Task prompt =
Every entry is to be returned unchanged, and no picture is to be included.

Listed records =
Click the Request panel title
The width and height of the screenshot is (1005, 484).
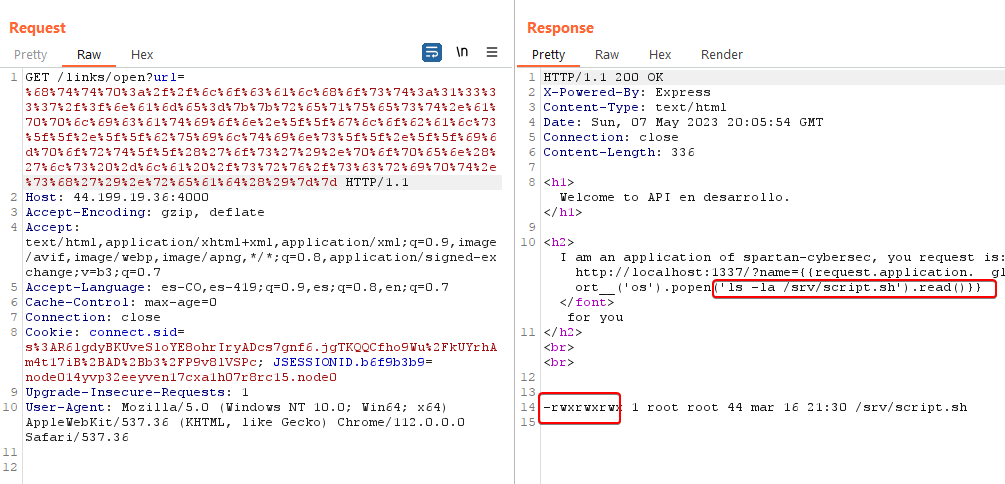tap(37, 28)
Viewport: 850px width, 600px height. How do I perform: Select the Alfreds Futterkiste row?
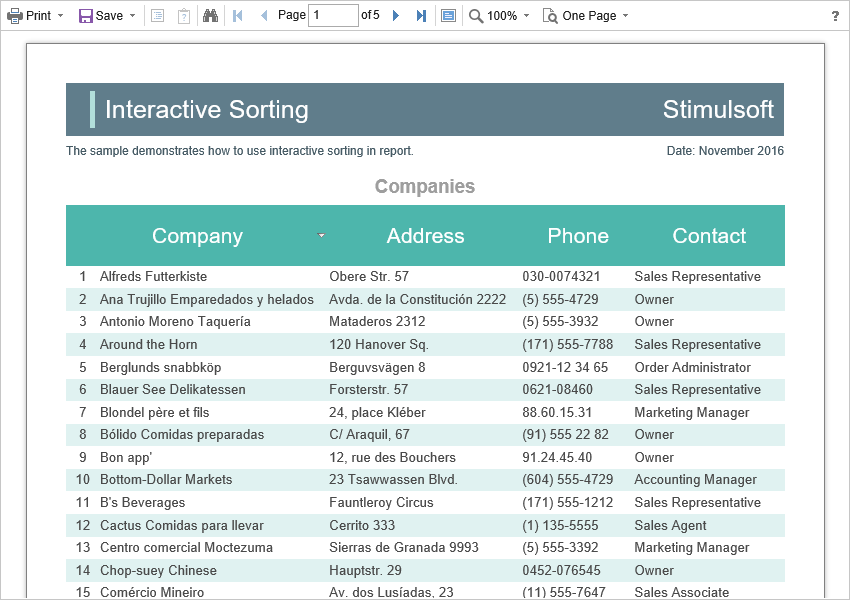point(153,276)
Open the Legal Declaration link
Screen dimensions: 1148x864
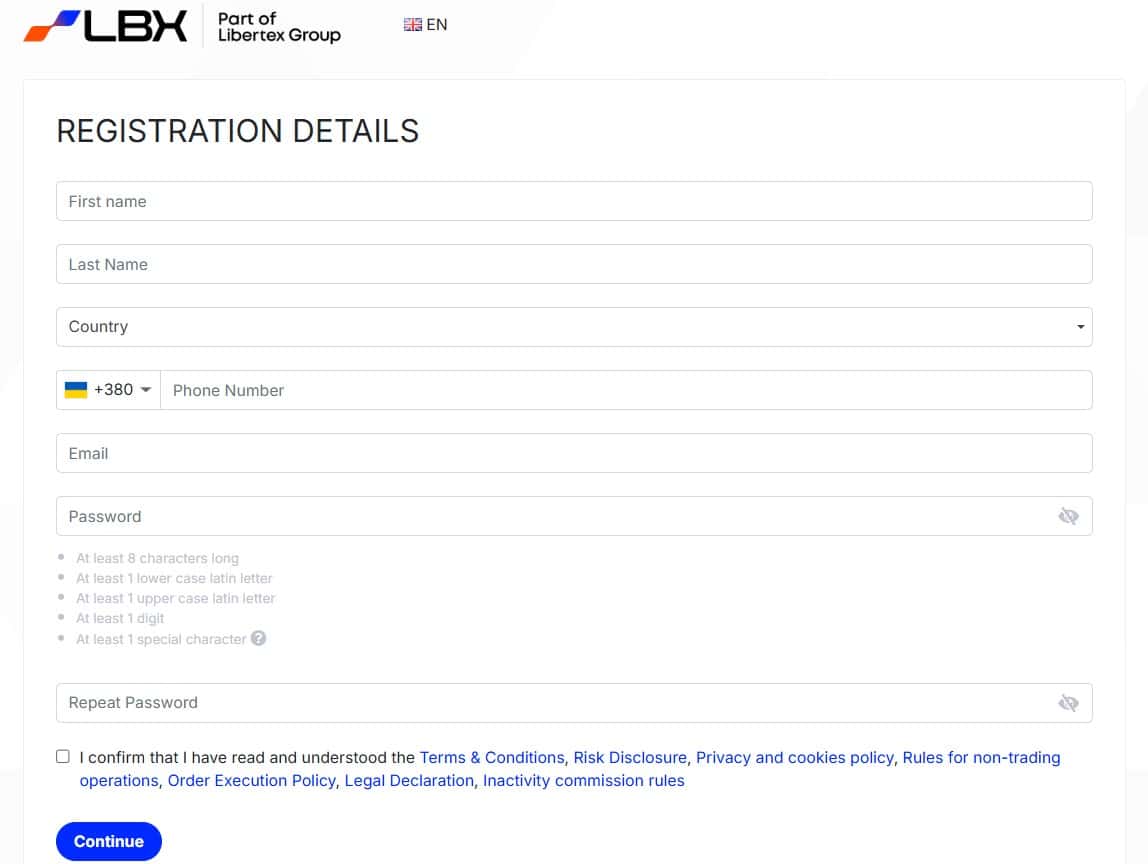click(408, 780)
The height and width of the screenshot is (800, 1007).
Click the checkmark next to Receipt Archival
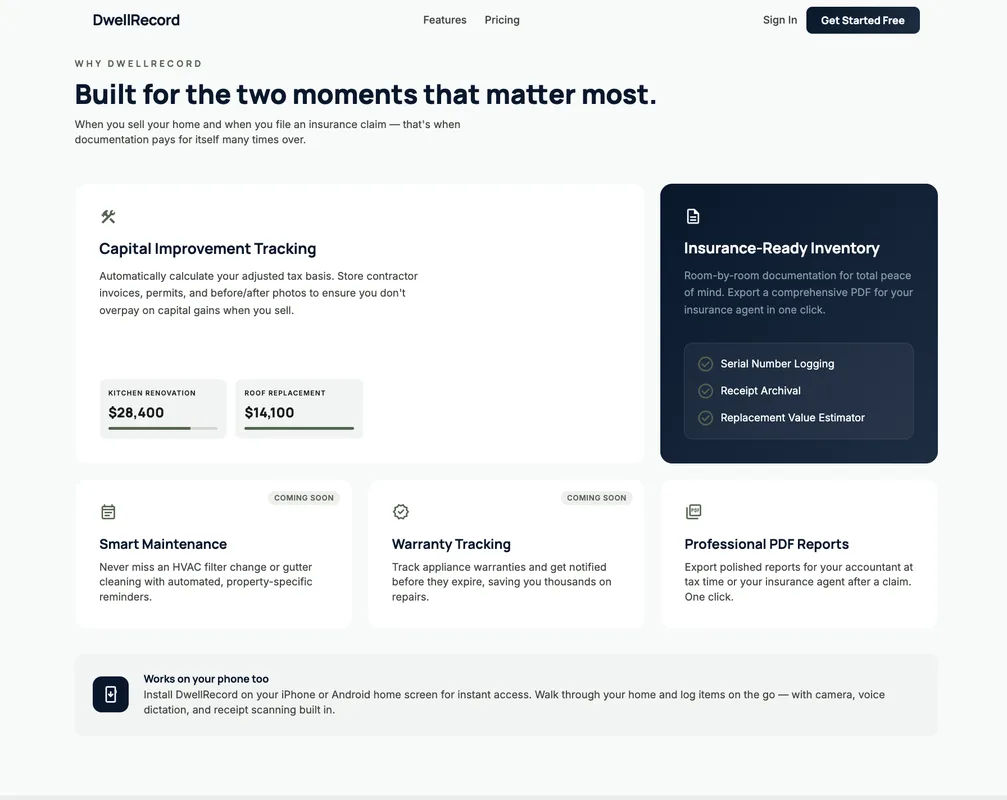(x=705, y=391)
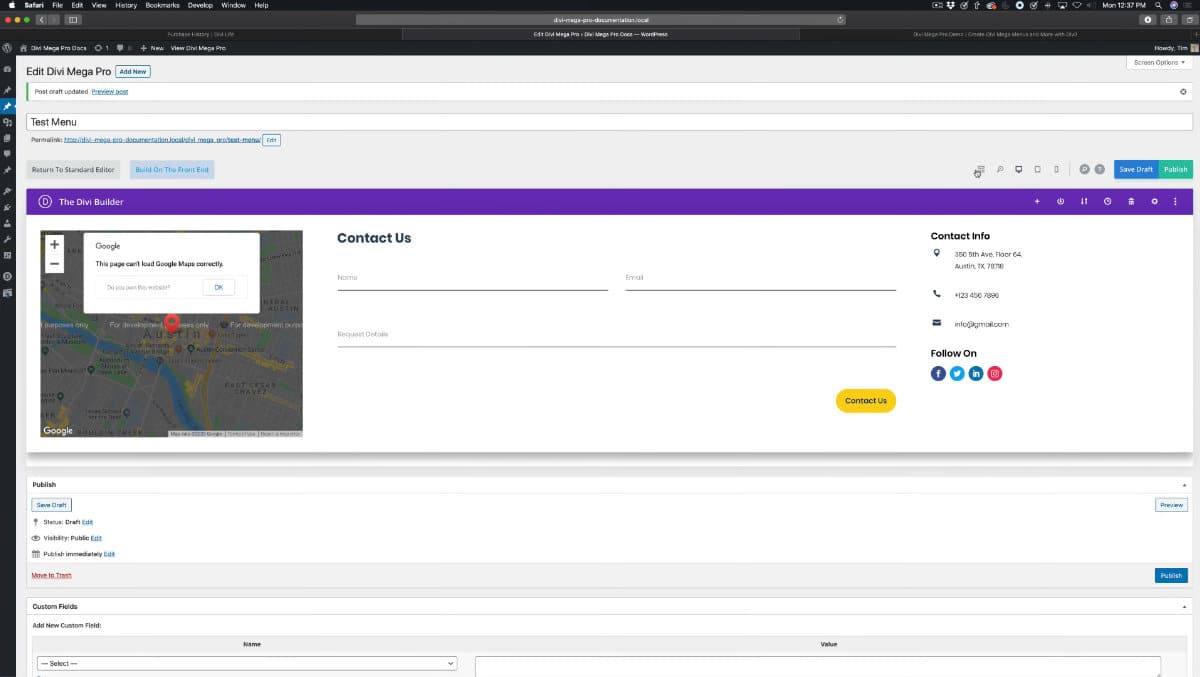Open Divi Builder settings gear
Viewport: 1200px width, 677px height.
point(1154,202)
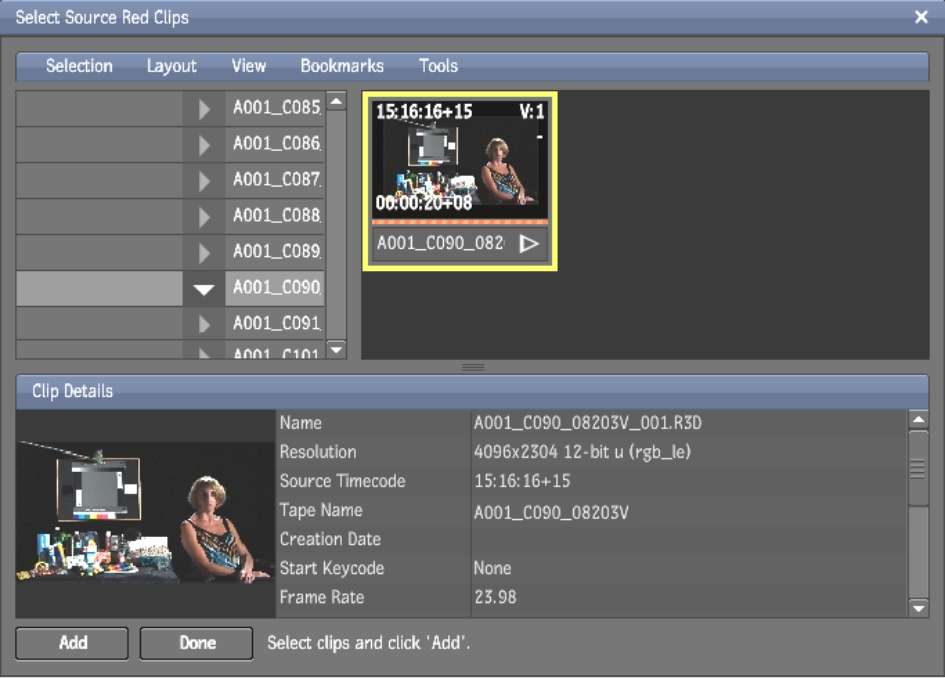Expand the A001_C089 folder arrow

click(204, 253)
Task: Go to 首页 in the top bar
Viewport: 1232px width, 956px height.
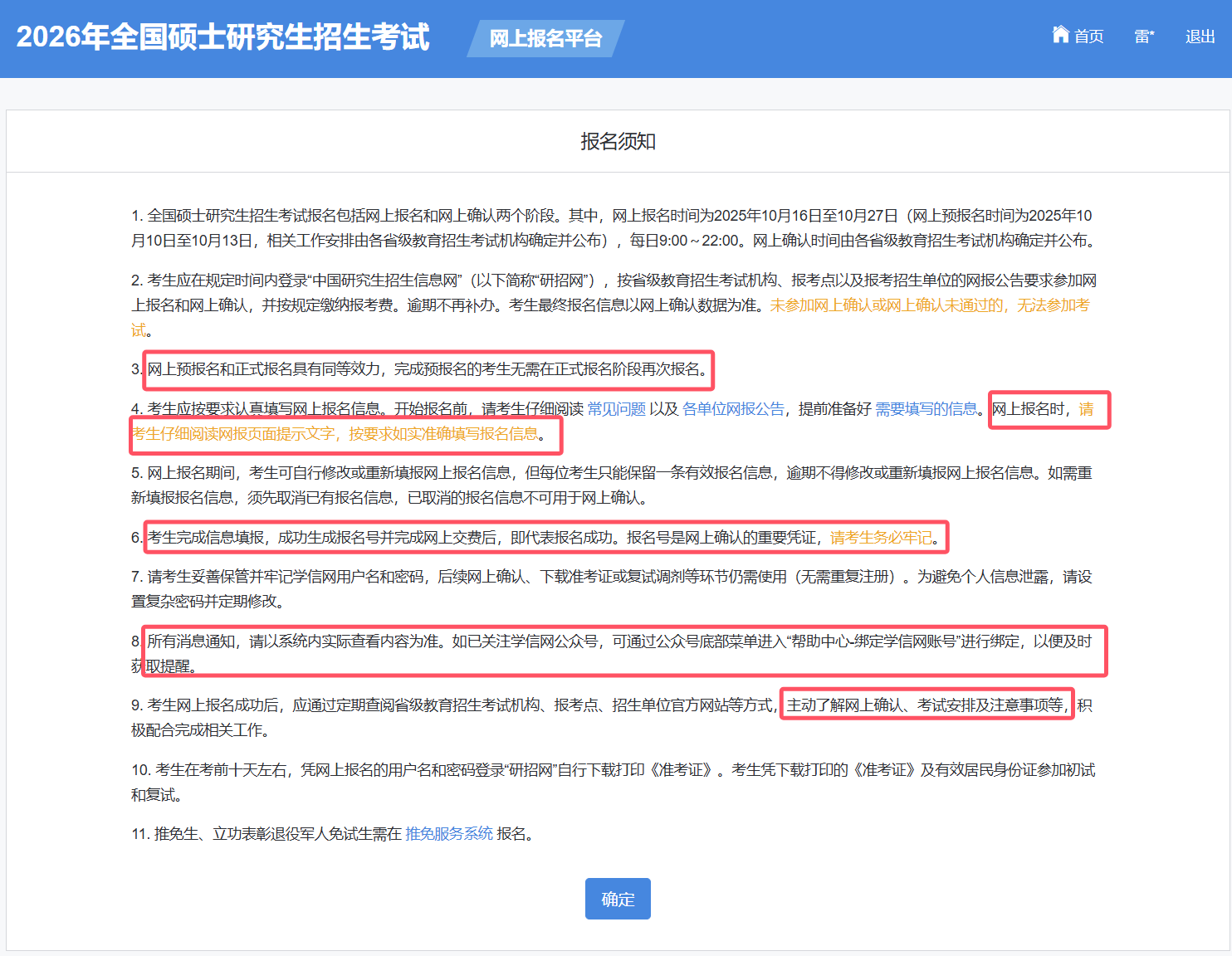Action: tap(1088, 37)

Task response =
Click the Request panel title
The width and height of the screenshot is (1005, 484).
tap(37, 28)
Viewport: 850px width, 600px height. How do I perform: Select the Alfreds Futterkiste row?
point(153,276)
Open the Legal Declaration link
Screen dimensions: 1148x864
click(408, 780)
The height and width of the screenshot is (800, 1007).
Click the checkmark next to Receipt Archival
(x=705, y=391)
Open Divi Builder settings gear
Viewport: 1200px width, 677px height.
point(1154,202)
Expand the A001_C089 folder arrow

click(204, 253)
Task: Go to 首页 in the top bar
Viewport: 1232px width, 956px height.
Action: tap(1088, 37)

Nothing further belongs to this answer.